I'm performing following query. It is not giving me result in the order I want:
POST /my_index1/my_type1/_search
{
"query": {
"query_string": {
"default_field": "text",
"query": "men's shaver",
"minimum_should_match": "90%"
}
}
}
Please suggest, How to achieve above result? Any suggestion will help.

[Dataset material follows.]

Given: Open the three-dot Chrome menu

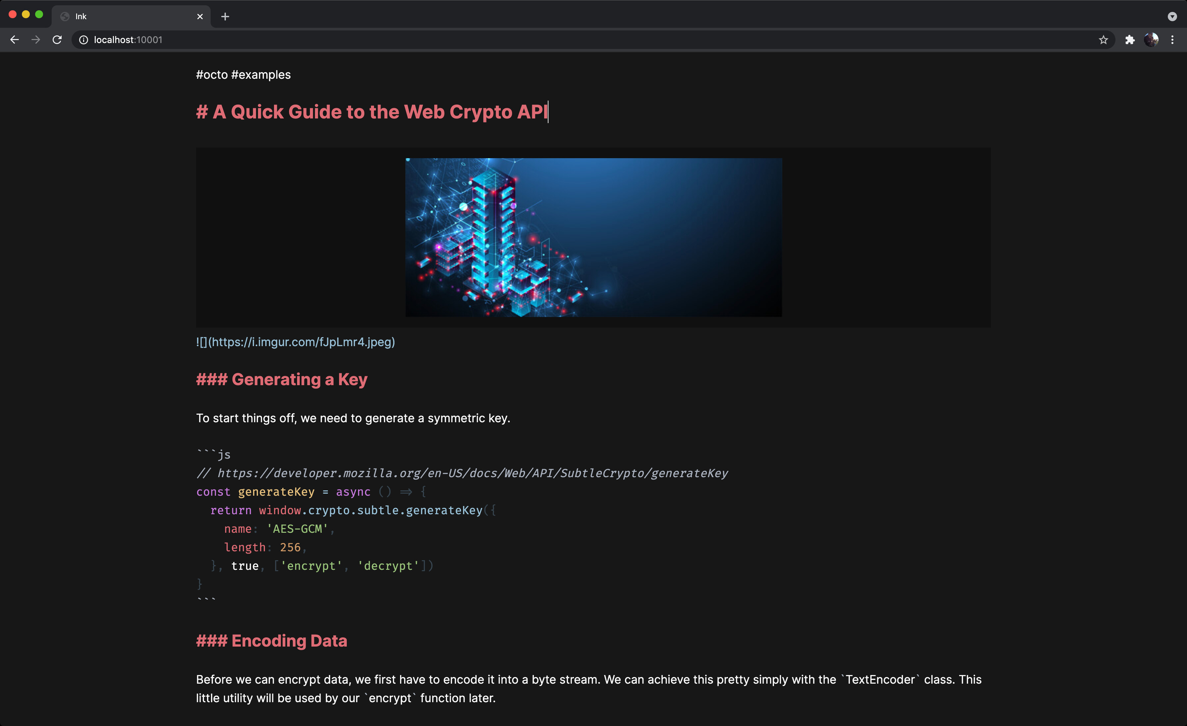Looking at the screenshot, I should click(1173, 39).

*************************** UPDATE(6th may,2014) ********************************
I made some changes:
1. like using multi-field
2. using only one shard
3. use of analyze, filter and stemmers
Please see my settings below:
For index:
curl -XPUT "http://localhost:9200/my_improved_index" -d'
{
"settings": {
"analysis": {
"filter": {
"trigrams_filter": {
"type": "ngram",
"min_gram": 1,
"max_gram": 50
},
"my_stemmer" : {
"type" : "stemmer",
"name" : "minimal_english"
}
},
"analyzer": {
"trigrams": {
"type": "custom",
"tokenizer": "standard",
"filter": [
"standard",
"lowercase",
"trigrams_filter"
]
},
"my_stemmer_analyzer":{
"type": "custom",
"tokenizer": "standard",
"filter": [
"standard",
"lowercase",
"my_stemmer"
]
}
}
}
}
}'
For mappings:
curl -XPUT "http://localhost:9200/my_improved_index/my_improved_index_type/_mapping" -d'
{
"my_improved_index_type": {
"properties": {
"name": {
"type": "multi_field",
"fields": {
"name_gram": {
"type": "string",
"analyzer": "trigrams"
},
"untouched": {
"type": "string",
"index": "not_analyzed"
},
"name_stemmer":{
"type": "string",
"analyzer": "my_stemmer_analyzer"
}
}
}
}
}
}'
Available documents:
- men’s shaver
- men’s shavers
- men’s foil shaver
- men’s foils shaver
- men’s foil shavers
- men’s foils shavers
- men's foil advanced shaver
- norelco men's foil advanced shaver
Query:
curl -XPOST "http://localhost:9200/my_improved_index/my_improved_index_type/_search" -d'
{
"size": 30,
"query": {
"bool": {
"should": [
{
"match": {
"name.untouched": {
"query": "men\"s shaver",
"operator": "and",
"type": "phrase",
"boost": "10"
}
}
},
{
"match_phrase": {
"name.name_stemmer": {
"query": "men\"s shaver",
"slop": 5
}
}
}
]
}
}
}'
Returned result:
- men's shaver --> correct
- men's shavers --> correct
- men's foils shaver --> NOT correct
- norelco men's foil advanced shaver --> NOT correct
- men's foil advanced shaver --> NOT correct
- men's foil shaver --> NOT correct.
Expected result:
- men's shaver --> exact phrase match
- men's shavers --> ZERO word distance + 1 plural
- men's foil shaver --> 1 word distance
- men's foils shaver --> 1 word distance + 1 plural
- men's foil advanced shaver --> 2 word distance
- norelco men's foil advanced shaver --> 2 word distance
Why higher distance document scored higher? How to achieve this result? Is there any problem with stemmer or nGram settings?